Chaque soir à la nuit noire, Morgan vient jusqu'à la plage après s'être assuré que personne ne le suit. Ce changement d'attitude est remarqué par ses amis avec qui il ne vient plus boire à la taverne ou chez qui il ne vient plus manger de temps à autre après une dure journée en mer. Sitôt son travail terminé, il rentre chez lui dormir pour s'éveiller à la nuit tombée pour rejoindre la plage. On se moque gentillement de lui en lui demandant s'il s'est fait naufrageur ou s'il a une aventure avec une fille du coin. Le jeune homme se contente de sourire sans réponde, énigmatique, il ne dit rien face aux questions et aux quolibets.

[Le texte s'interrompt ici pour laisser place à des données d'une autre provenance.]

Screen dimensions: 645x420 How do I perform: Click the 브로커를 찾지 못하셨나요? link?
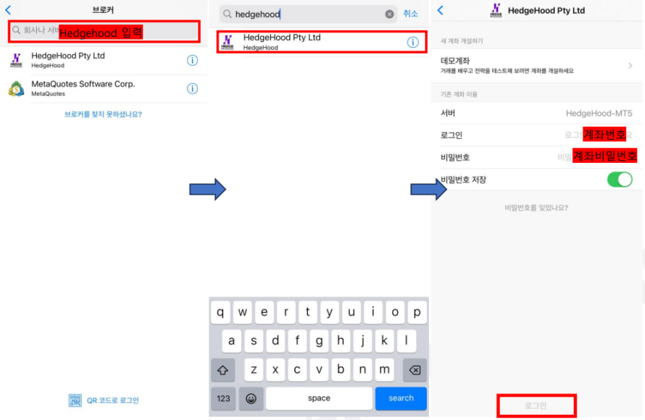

Ignorant les railleries dont il est l'objet, Morgan retrouve la morganez chaque soir à la nuit tombée. Ils parlent longuement à voix basse, leur conversation se mêlant au bruit des vagues frappant la plage. Puis ils vont nager dans l'eau froide et parfois la sirène se met à chanter sous les étoiles. La sirène est heureuse mais elle sait que cela ne pourra pas durer et elle attend avec angoisse le moment où il l'abandonnera.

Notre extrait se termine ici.